MILL CREEK — Police believe they’ve put the city’s biggest heroin dealer behind bars.
And he’s likely to stay a while.
Richard Shanahan recently was sentenced to 30 years in state prison for trafficking drugs and stolen guns. The case started nearly a year ago, when police raided a Mill Creek storage unit and found heroin and more than 30 stolen firearms.
“That’s one of the largest, if not the largest, seizure of guns and drugs that we’ve had in this police department’s history,” Mill Creek officer Ian Durkee said.

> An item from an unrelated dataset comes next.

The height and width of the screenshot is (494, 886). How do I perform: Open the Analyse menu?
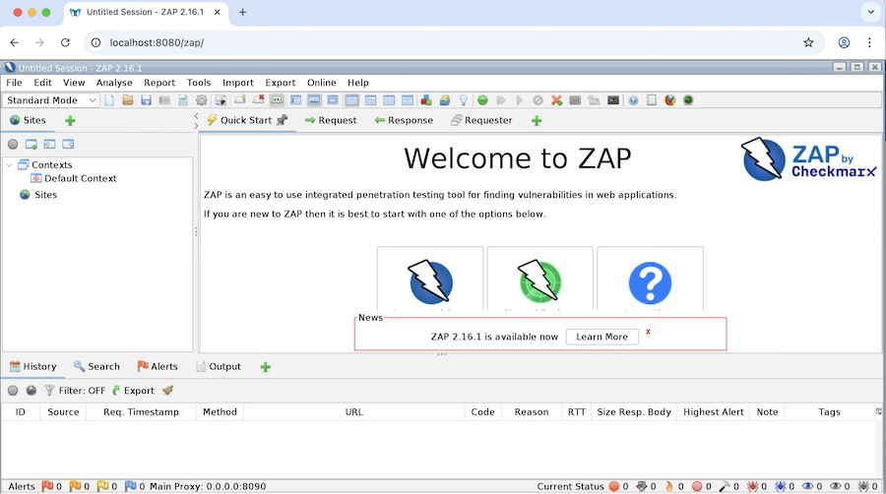114,83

The 30-year sentence, handed down in January, isn’t the end of Shanahan’s legal troubles, though. He’s due in federal court in June for sentencing in a separate bust involving drugs and guns.
In that case, out of Bothell, lawyers are expected to recommend 15 years, to overlap with his lengthier local sentence. However, Shanahan, 35, could face decades in federal prison, enough to amount to a life sentence. For now, he’s being held at a Seattle lockup.

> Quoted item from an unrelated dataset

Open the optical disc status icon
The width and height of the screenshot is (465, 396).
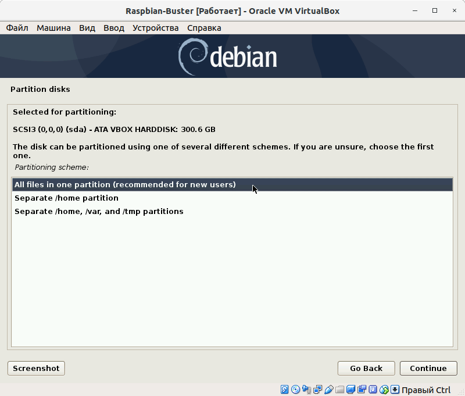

Shanahan has been dealing drugs for most of his adult life. He’s sold heroin, methamphetamine and ecstasy, with convictions dating back to 2003.
His former girlfriend, Melanie Hebert, 31, was sent to prison in March for the Mill Creek case.
In storage units rented by the pair, detectives found ledgers tracking the sales of drugs and guns, including evidence that Shanahan was selling more than a pound of heroin a day, worth $40,000. Shanahan reportedly had 1.6 ounces of heroin in his pockets during the bust.
In 2013, Shanahan was found with a quarter-pound of heroin and a .40-caliber pistol. Later, in a guilty plea, he admitted he had the gun to further his drug dealing, court papers show.
In another case from 2013, Shanahan was pulled over in a “very expensive and brand new Cadillac” — it was stolen — and had three firearms, nearly $15,000 in cash and a variety of drugs including heroin.
Then, in a 2014 arrest, he had a pound of heroin, a pound of meth, and hundreds of prescription pills on him.
The Mill Creek investigation targeted a “very large enterprise” and “a very disturbing set of circumstances,” Snohomish County Superior Court Judge Ellen Fair said during a hearing last month.
Fair sentenced Hebert to nearly 3.5 years in prison, with credit for 10 months she spent in the Snohomish County Jail.
Hebert pleaded guilty to illegal gun possession. Her previous criminal history included five felonies and repeatedly failing to appear in court.
Hebert’s attorney, Kelly Canary, argued that she had “little or no knowledge” of Shanahan’s illegal activities, though the couple lived together for years.
Hebert chose not to know what was going on because of her extreme meth addiction, Canary said. “This is a person who is watching her life completely fall apart,” she said.
Judge Fair said it was “hard to swallow” that Hebert wasn’t actively involved in the drug operation.